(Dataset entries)

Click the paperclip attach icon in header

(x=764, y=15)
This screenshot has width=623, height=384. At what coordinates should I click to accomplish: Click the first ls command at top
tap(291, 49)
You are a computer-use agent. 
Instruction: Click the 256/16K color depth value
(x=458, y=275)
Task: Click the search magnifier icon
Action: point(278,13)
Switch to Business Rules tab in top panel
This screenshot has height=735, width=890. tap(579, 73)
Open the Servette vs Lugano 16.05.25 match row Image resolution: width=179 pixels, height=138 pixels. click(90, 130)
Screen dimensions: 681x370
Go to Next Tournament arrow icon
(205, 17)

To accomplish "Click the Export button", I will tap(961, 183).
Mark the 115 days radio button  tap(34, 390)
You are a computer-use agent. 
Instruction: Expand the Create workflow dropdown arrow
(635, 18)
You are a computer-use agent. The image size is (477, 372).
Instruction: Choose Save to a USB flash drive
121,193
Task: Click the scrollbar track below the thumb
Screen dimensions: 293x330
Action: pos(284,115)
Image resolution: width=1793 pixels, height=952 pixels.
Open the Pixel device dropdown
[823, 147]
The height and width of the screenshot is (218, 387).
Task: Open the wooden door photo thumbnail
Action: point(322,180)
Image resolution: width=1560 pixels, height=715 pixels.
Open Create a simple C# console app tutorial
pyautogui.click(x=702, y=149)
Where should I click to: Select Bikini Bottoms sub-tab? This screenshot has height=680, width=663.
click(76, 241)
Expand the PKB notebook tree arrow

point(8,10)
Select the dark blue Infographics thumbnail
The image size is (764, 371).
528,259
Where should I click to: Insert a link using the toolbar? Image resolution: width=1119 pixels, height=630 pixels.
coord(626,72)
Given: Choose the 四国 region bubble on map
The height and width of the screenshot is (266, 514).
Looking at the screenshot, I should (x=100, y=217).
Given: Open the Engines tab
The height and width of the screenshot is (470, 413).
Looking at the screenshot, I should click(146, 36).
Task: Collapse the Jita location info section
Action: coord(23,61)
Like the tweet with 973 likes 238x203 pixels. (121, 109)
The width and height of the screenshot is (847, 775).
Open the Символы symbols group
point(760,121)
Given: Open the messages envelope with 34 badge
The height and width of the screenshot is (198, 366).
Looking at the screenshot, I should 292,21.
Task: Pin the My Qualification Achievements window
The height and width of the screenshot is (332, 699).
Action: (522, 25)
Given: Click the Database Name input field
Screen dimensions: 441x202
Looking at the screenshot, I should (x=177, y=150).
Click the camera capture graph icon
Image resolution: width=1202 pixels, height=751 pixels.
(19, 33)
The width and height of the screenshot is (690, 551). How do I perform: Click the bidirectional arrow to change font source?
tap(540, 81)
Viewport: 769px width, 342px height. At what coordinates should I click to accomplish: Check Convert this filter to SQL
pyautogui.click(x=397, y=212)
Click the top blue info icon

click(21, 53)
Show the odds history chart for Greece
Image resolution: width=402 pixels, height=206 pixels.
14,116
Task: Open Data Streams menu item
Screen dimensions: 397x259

TASK GOAL = Only the lines from the one containing "Given: Open the messages" through the end of the records above belong in the answer, each exactly as written.

SOLUTION TO THIS PROBLEM =
Given: Open the messages envelope with 34 badge
The height and width of the screenshot is (198, 366).
Looking at the screenshot, I should 292,21.
Task: Pin the My Qualification Achievements window
The height and width of the screenshot is (332, 699).
Action: (522, 25)
Given: Click the Database Name input field
Screen dimensions: 441x202
Looking at the screenshot, I should (x=177, y=150).
Click the camera capture graph icon
Image resolution: width=1202 pixels, height=751 pixels.
(19, 33)
The width and height of the screenshot is (690, 551). How do I perform: Click the bidirectional arrow to change font source?
tap(540, 81)
Viewport: 769px width, 342px height. At what coordinates should I click to accomplish: Check Convert this filter to SQL
pyautogui.click(x=397, y=212)
Click the top blue info icon

click(21, 53)
Show the odds history chart for Greece
Image resolution: width=402 pixels, height=206 pixels.
14,116
Task: Open Data Streams menu item
Screen dimensions: 397x259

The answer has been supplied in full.